| Aurélien Bory présente sa nouvelle pièce, « Sans objet », au Théâtre des Abbesses, à Paris
Une station orbitale avec cosmonautes en apesanteur, une lampe géante pour surveillance de chantier fictif, une sculpture comme un jeu d'enfant que l'on manipule en direct... De multiples images surgissent en contemplant Sans objet, nouvelle pièce pour un robot et deux interprètes-acrobates du metteur en scène Aurélien Bory, présentée, dans son programme théâtre, au Théâtre des Abbesses, à Paris, jusqu'au 6 mars. Car la vedette de ce pas de trois inédit et incongru est un immense robot, un gros bras en fer articulé, dont la vitesse de manoeuvre est identique (ou presque) à celle de ses partenaires. Le point de départ de Sans objet était de déplacer un robot d'industrie utilisé dans les années 1960 pour la construction automobile, sur un plateau de théâtre.
Le déménagement opéré, la chose est bien là. Superbe, magnétique, elle est posée au centre d'une petite scène surélevée grise, et domine de sa beauté métallique ses deux comparses en costard-cravate et chemise blanche. Selon ses mouvements - vrilles sur lui-même, changements d'axe de son bras, aplatissement sur le plateau... -, le robot prend des accents anthropomorphiques.

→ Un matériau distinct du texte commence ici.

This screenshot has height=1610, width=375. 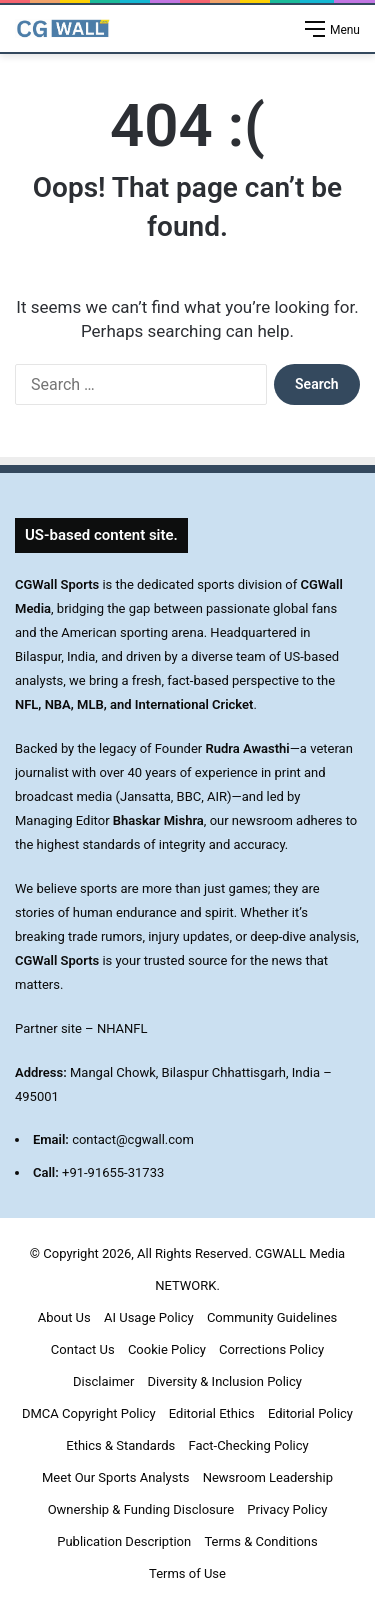 I want to click on Privacy Policy, so click(x=287, y=1509).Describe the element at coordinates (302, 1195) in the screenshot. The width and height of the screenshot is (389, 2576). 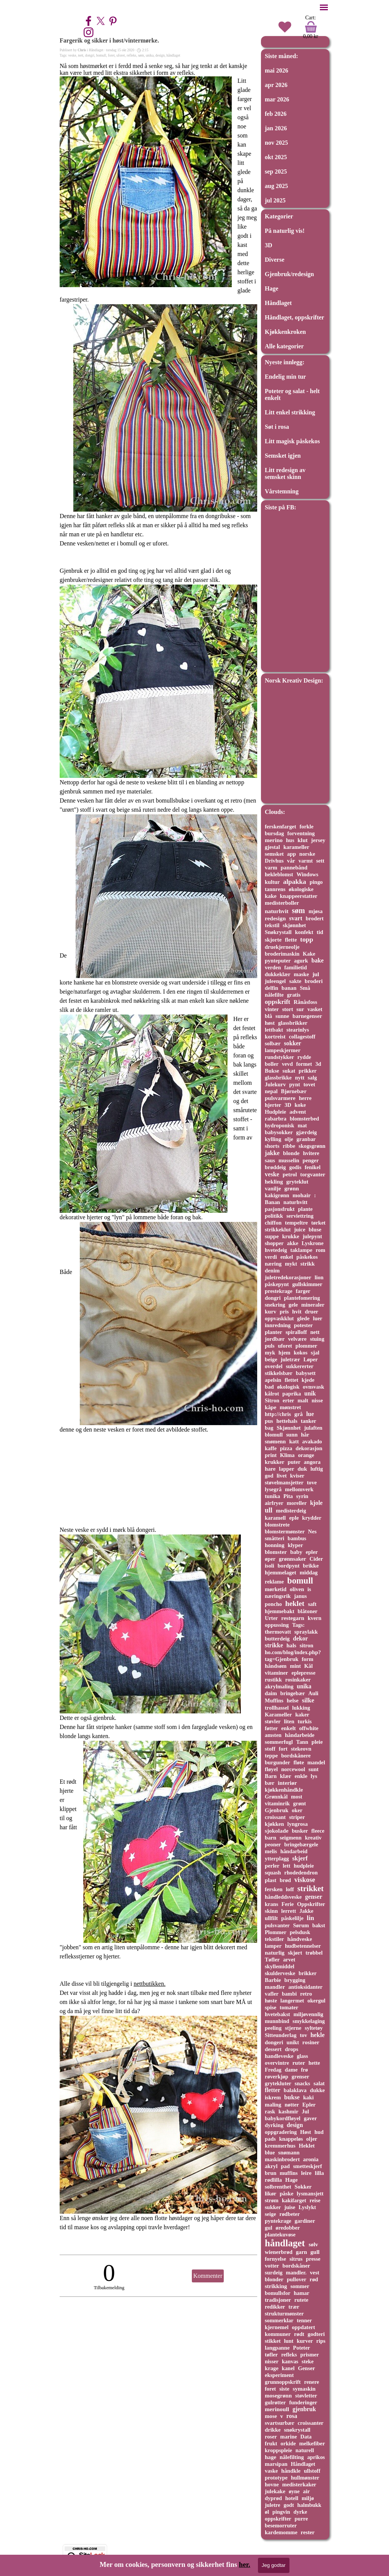
I see `mohair` at that location.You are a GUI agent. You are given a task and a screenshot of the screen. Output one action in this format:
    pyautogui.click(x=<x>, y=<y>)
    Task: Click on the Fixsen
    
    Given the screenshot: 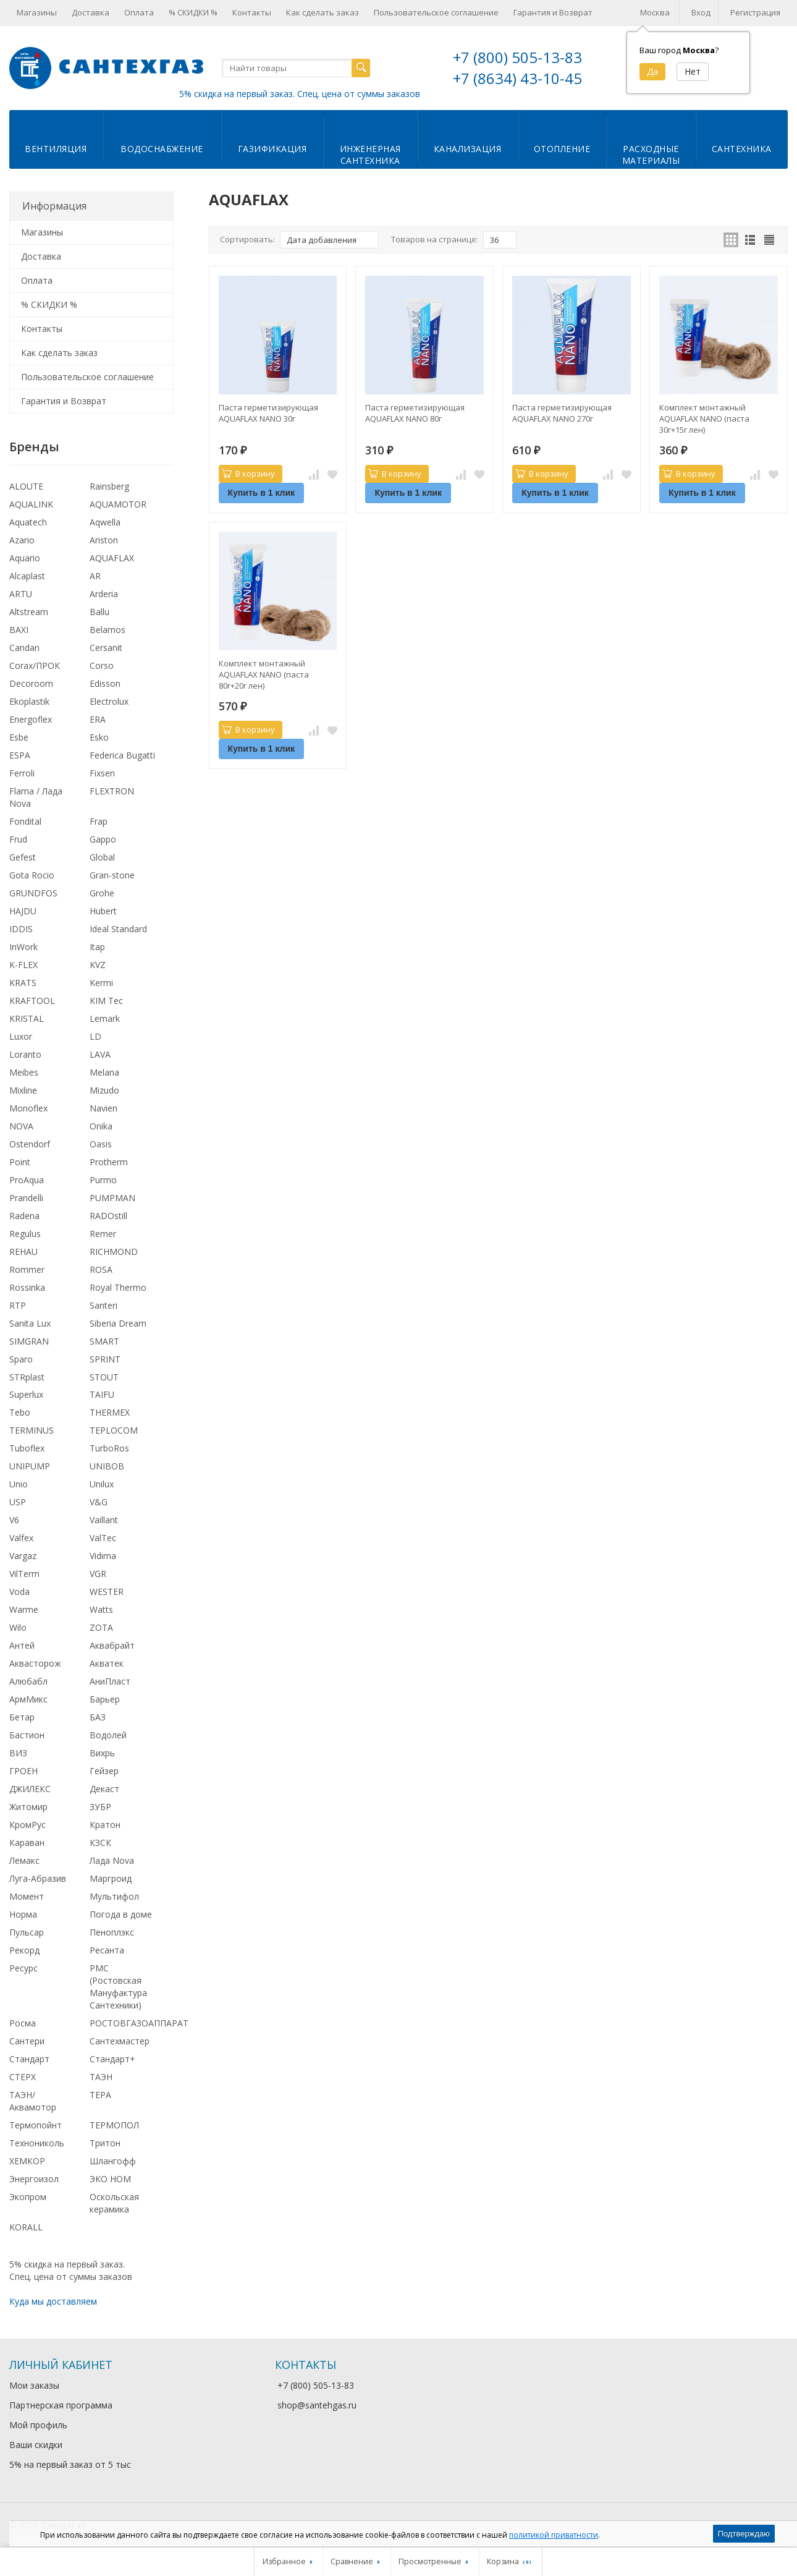 What is the action you would take?
    pyautogui.click(x=102, y=773)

A force de faire cligner les projecteurs qui lui servent d'yeux et de souffler comme une vieille chose, la machine devient terriblement humaine. Le propos d'Aurélien Bory aurait pu se figer dans quelques acrobaties esthétiques autour du thème cliché de l'homme et du robot. Mais le directeur de la Compagnie 111, passé par des études de physique, d'acoustique architecturale et de cinéma, creuse toujours son sujet au plus fécond. Bory a dû d'abord longtemps observer le robot, en explorer toutes les possibilités pour en extraire une telle gamme de dialogues avec ses deux complices présents d'un bout à l'autre sur le plateau.
|
De l'apprivoisement en tournant autour de la bête jusqu'à la construction d'une muraille en plaques amovibles, l'investigation menée par Bory fait surgir de chaque situation un autre cas de figure dans un système d'association d'idées et de glissement progressif de l'action. De rebondissements en surprises, Sans objet croise l'art et la mécanique, la logique du rêve et de la technique en s'amusant de tous les scénarios. Dominant-dominé, manipulant-manipulé, les jeux de rôle évoluent, faisant endosser aux deux acrobates le statut d'homme-objet, d'ouvrier d'un autre monde, de mutant mi-chair, mi-métal. Avec toujours en creux, parfaitement interprétées par Olivier Alenda et Pierre Cartonnet, des virgules burlesques et des incises absurdes qui évitent à Sans objet de virer à la démonstration d'invention. Une fois encore, Aurélien Bory épate. Sa dextérité à se couler dans des univers situés à l'opposé en fait un cas à part. Ses deux pièces récentes surfaient sur des atmosphères sans comparaison. En 2008, Les Sept Planches de la ruse mettait en scène quatorze interprètes chinois, experts en Opéra de Pékin. A partir d'un jeu chinois très ancien, le qi qiao ban, autrement dit le tangram, composé de cinq triangles, un carré et un parallélogramme aux tailles variées, il dressait une architecture géométrique puissante comme un casse-tête géant. Plus récemment, Aurélien Bory a imaginé Questcequetudeviens ? pour la danseuse Stéphanie Fuster un trio flamenco plein de délicatesse, gorgé d'obscurité. Avec Sans objet, soutenu en direct par le programmeur et pilote du robot au millimètre, Tristan Baudoin, Bory signe une pièce optimiste sur le merveilleux robotique de l'ère technologique.